Les hommes (pères, oncles, frères, cousins) sont largement surreprésentés parmi les agresseurs incestuels déclarés (il est question de 96 % d'agresseurs, dont 33 % de pères). Quelle est la place des femmes, et en particulier des mères dans le système inceste ?
« Elle est centrale. Dans les régimes de domination, y compris coloniaux ou patriarcaux, le maintien de l'ordre repose sur des intermédiaires subalternes auxquels le système accorde des privilèges marginaux pour assurer sa propre reproduction. Les mères jouent ce rôle. Il existe des mères qui vont protéger leur enfant de l'inceste, mais elles restent une minorité. La plupart des mères ne vont pas croire les victimes d'inceste, être dans l'indécision, atténuer leurs propos, oublier les détails pour, au final, défendre les incesteurs. Ces mères qui ne protègent pas, ou tardivement, sont malheureusement elles-mêmes prises dans ce système de domination sociale qui valorise l'inceste. Bien souvent, elles ont aussi été victimes d'inceste ou d'incestuel, se sont construites avec et ne l'ont pas remis en cause. Pour elles, croire l'enfant et agir en conséquence, c'est donc prendre le risque de s'effondrer psychiquement. Ma mère, par exemple, m'a dit : “Tu n'as aucune idée de ce que c'est que la violence. Mais moi je n'ai pas porté plainte.” Donc elle sait mieux que moi, et si elle n'a rien fait, alors je ne devrais rien faire non plus. Et puis, à 80 ans, qu'est-ce qu'elle va faire ? Elle a passé toute sa vie avec un conjoint violent. Elle ne peut pas tout remettre en cause. »
Penser la responsabilité des femmes dans la perpétuation du système inceste n'est pas chose aisée lorsqu'on est féministe. Pourquoi cela reste fondamental pour comprendre ce qu'est l'inceste ?

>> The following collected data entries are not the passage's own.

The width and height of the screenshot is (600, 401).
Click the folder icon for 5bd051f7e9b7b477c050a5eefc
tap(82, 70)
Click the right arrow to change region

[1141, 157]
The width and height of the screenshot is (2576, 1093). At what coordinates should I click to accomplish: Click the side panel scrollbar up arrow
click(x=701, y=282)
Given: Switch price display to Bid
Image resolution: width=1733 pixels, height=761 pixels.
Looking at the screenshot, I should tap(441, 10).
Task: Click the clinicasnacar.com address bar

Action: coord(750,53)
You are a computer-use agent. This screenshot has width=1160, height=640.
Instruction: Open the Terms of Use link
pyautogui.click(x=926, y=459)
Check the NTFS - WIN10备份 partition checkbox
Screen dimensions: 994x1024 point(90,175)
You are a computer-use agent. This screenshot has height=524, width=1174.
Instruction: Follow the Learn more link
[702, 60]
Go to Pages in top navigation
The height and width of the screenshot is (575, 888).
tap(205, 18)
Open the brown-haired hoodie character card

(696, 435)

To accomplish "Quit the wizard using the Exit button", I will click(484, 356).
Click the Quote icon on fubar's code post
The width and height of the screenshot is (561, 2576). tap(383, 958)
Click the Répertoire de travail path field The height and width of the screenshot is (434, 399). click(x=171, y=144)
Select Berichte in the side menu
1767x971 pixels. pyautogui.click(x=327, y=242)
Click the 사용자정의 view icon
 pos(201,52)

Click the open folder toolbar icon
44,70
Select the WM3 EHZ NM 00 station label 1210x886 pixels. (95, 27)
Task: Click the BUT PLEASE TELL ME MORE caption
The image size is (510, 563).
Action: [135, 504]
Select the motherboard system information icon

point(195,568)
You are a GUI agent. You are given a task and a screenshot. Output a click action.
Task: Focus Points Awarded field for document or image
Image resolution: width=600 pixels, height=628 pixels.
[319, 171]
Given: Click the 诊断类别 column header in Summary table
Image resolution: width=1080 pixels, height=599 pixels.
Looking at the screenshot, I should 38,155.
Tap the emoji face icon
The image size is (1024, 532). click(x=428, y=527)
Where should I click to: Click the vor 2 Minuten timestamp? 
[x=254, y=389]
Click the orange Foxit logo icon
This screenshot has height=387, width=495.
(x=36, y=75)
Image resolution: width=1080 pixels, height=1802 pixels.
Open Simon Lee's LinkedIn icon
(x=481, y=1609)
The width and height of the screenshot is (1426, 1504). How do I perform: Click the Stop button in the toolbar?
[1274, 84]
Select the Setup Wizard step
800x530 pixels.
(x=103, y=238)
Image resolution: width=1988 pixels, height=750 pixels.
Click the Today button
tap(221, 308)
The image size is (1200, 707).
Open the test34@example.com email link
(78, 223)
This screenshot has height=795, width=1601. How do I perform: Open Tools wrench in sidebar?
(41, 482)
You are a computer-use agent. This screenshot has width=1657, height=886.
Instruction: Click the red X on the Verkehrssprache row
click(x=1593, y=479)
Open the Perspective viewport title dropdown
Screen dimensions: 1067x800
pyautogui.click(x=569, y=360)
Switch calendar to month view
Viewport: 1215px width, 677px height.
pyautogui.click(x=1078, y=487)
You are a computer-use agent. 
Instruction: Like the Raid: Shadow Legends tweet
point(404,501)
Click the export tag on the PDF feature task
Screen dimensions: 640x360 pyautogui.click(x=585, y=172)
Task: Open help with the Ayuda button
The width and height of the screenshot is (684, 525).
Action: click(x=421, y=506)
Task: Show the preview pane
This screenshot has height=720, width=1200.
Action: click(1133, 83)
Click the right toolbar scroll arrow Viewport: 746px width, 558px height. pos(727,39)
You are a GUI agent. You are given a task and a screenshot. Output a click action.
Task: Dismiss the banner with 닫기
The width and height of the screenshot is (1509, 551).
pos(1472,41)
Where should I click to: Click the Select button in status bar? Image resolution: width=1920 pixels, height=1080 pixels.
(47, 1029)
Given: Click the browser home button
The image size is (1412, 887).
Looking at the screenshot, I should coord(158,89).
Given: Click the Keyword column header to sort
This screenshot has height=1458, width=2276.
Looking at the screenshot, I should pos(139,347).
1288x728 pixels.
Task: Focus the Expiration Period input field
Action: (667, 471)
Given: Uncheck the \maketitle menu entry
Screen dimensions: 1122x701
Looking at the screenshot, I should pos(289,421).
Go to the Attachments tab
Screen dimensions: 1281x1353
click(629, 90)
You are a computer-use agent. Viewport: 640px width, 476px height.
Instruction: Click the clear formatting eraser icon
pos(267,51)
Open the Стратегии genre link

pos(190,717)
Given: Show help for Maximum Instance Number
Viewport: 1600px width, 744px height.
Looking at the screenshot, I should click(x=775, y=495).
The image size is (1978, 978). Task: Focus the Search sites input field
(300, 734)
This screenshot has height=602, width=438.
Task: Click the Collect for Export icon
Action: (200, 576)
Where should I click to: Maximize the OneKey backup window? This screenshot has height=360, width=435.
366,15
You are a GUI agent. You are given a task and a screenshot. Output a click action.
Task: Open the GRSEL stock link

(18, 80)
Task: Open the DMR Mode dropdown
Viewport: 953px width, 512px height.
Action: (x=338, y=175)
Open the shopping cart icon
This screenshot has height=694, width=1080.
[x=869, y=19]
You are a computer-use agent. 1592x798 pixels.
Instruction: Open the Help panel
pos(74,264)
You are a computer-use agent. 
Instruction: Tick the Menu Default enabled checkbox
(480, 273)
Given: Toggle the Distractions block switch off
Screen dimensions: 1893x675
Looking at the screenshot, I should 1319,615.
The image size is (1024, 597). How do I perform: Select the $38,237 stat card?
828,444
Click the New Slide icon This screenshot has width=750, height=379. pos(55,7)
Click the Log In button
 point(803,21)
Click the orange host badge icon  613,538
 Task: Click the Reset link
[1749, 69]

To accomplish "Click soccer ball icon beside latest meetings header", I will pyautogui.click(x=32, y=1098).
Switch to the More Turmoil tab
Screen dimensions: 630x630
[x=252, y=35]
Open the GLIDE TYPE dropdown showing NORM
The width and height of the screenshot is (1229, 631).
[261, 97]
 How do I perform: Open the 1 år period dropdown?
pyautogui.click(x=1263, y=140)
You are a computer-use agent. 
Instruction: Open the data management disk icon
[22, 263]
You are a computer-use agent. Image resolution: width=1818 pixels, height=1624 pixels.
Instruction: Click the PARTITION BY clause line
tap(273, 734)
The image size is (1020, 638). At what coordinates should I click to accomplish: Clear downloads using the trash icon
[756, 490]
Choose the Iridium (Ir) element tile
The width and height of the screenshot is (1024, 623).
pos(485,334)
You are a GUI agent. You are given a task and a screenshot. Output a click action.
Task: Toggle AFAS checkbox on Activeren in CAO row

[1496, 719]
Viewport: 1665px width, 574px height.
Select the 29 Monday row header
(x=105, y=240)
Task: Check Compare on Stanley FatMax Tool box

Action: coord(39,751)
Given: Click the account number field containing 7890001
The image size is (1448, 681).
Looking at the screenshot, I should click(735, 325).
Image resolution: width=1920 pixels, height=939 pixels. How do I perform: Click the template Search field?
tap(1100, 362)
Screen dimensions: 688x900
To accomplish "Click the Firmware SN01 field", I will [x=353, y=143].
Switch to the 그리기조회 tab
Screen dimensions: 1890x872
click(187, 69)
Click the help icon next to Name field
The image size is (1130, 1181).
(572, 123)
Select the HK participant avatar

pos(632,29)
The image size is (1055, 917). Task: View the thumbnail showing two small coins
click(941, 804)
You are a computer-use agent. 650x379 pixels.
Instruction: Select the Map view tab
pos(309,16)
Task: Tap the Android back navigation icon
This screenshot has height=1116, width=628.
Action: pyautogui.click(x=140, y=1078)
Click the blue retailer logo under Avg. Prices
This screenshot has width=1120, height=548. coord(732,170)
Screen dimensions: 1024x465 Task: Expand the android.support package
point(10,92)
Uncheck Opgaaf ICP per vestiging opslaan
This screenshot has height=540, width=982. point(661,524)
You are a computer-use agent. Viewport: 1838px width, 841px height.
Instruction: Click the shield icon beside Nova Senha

« Les mouvements féministes défendent à juste titre les femmes qui, notamment à cause des ravages de la psychanalyse freudienne5, ont longtemps et sont encore considérées comme responsables de tous les traumas des enfants6. Bien sûr, elles ont raison de le faire. Et de rappeler que “les agresseurs sexuels sont des hommes”. Ce qui est globalement vrai pour les agressions entre adultes. Mais je pense que ça ne prend pas en compte l'inceste maternel, qui peut exister sous la forme de “nursing7 pathologique”. On n'a absolument pas les chiffres, parce que socialement on n'est pas prêts à l'entendre. Et qu'en tant que féministe, on est beaucoup dans un discours de misandrie, auquel j'ai moi-même adhéré, mais que je questionne aujourd'hui parce que je pense que c'est une erreur stratégique : il permet de rester dans cette “culture du monstre” qui nous empêche de voir l'inceste comme un système présent en chacun de nous, y compris chez les femmes, y compris chez les victimes. Au contraire, la seule manière de lutter contre l'inceste, c'est de reconnaître d'abord en nous le parfait petit agent de la culture de l'inceste. »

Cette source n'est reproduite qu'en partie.